> **The task**
Count the lines of the data below that include the string "computer", and provide nothing but the result.

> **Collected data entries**
###
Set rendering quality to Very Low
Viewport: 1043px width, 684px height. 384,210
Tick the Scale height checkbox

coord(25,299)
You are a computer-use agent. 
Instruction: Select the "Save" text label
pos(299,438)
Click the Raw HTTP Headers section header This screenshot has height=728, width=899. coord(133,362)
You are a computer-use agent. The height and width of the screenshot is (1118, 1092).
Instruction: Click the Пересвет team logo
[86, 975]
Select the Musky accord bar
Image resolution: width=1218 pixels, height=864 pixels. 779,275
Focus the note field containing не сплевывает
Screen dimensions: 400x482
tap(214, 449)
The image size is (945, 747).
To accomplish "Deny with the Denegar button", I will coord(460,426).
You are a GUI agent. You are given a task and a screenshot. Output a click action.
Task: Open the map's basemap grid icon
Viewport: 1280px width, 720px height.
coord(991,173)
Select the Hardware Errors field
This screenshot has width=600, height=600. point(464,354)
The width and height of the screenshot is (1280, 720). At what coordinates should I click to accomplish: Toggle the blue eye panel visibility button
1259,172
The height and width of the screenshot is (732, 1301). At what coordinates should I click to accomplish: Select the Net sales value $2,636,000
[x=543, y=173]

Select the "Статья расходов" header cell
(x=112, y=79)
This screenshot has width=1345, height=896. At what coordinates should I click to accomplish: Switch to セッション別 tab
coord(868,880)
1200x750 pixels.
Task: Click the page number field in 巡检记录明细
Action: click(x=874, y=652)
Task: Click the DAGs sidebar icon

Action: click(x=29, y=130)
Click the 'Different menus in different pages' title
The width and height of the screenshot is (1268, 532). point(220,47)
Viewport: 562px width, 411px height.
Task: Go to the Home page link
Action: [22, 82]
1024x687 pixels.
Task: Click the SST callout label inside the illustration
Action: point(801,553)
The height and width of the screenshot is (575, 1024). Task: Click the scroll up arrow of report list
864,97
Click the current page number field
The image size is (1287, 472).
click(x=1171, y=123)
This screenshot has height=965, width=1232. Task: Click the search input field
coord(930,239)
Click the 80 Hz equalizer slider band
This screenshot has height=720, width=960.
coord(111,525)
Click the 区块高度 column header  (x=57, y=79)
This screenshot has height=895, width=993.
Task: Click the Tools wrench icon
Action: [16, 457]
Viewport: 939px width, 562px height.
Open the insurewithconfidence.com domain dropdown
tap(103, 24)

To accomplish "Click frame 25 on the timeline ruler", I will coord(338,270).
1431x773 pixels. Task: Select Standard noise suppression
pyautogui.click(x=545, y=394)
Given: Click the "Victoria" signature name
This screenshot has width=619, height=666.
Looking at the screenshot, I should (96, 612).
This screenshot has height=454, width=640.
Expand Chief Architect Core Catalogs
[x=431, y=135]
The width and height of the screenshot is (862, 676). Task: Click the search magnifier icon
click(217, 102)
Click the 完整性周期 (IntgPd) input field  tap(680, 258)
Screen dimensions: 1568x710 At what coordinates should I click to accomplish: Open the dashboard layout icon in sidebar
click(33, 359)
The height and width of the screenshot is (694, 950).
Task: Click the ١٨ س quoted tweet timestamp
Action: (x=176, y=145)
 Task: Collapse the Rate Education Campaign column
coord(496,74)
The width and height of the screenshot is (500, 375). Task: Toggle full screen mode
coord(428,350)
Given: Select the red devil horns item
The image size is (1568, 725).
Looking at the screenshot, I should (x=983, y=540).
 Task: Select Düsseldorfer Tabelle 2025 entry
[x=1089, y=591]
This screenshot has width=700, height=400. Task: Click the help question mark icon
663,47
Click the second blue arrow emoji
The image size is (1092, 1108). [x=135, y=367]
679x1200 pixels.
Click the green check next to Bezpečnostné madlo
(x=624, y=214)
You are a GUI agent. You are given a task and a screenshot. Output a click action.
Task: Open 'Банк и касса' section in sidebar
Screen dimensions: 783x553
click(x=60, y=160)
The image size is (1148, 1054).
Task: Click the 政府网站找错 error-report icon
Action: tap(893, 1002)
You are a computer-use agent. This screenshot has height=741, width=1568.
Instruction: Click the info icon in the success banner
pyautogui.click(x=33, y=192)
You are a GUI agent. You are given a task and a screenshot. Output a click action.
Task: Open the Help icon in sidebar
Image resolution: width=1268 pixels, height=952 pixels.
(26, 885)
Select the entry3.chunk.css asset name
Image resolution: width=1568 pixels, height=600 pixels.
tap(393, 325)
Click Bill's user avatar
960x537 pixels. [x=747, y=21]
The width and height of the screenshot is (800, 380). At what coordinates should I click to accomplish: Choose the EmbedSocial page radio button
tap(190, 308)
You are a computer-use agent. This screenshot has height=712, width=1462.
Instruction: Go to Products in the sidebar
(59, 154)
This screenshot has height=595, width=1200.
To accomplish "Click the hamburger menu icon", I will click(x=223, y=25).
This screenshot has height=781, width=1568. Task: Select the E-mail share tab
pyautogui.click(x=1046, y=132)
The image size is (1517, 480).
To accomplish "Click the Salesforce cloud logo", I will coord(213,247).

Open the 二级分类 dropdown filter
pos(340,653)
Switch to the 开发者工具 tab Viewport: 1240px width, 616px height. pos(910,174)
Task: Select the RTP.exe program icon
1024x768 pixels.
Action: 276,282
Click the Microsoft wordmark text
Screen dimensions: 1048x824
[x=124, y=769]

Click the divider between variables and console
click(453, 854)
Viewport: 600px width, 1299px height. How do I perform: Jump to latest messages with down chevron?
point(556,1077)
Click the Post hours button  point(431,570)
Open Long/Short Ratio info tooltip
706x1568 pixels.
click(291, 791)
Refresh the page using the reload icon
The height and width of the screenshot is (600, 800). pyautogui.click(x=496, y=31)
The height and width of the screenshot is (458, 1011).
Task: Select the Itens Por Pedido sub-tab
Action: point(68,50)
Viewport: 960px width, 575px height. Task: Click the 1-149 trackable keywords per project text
###
> **Finished exercise**
4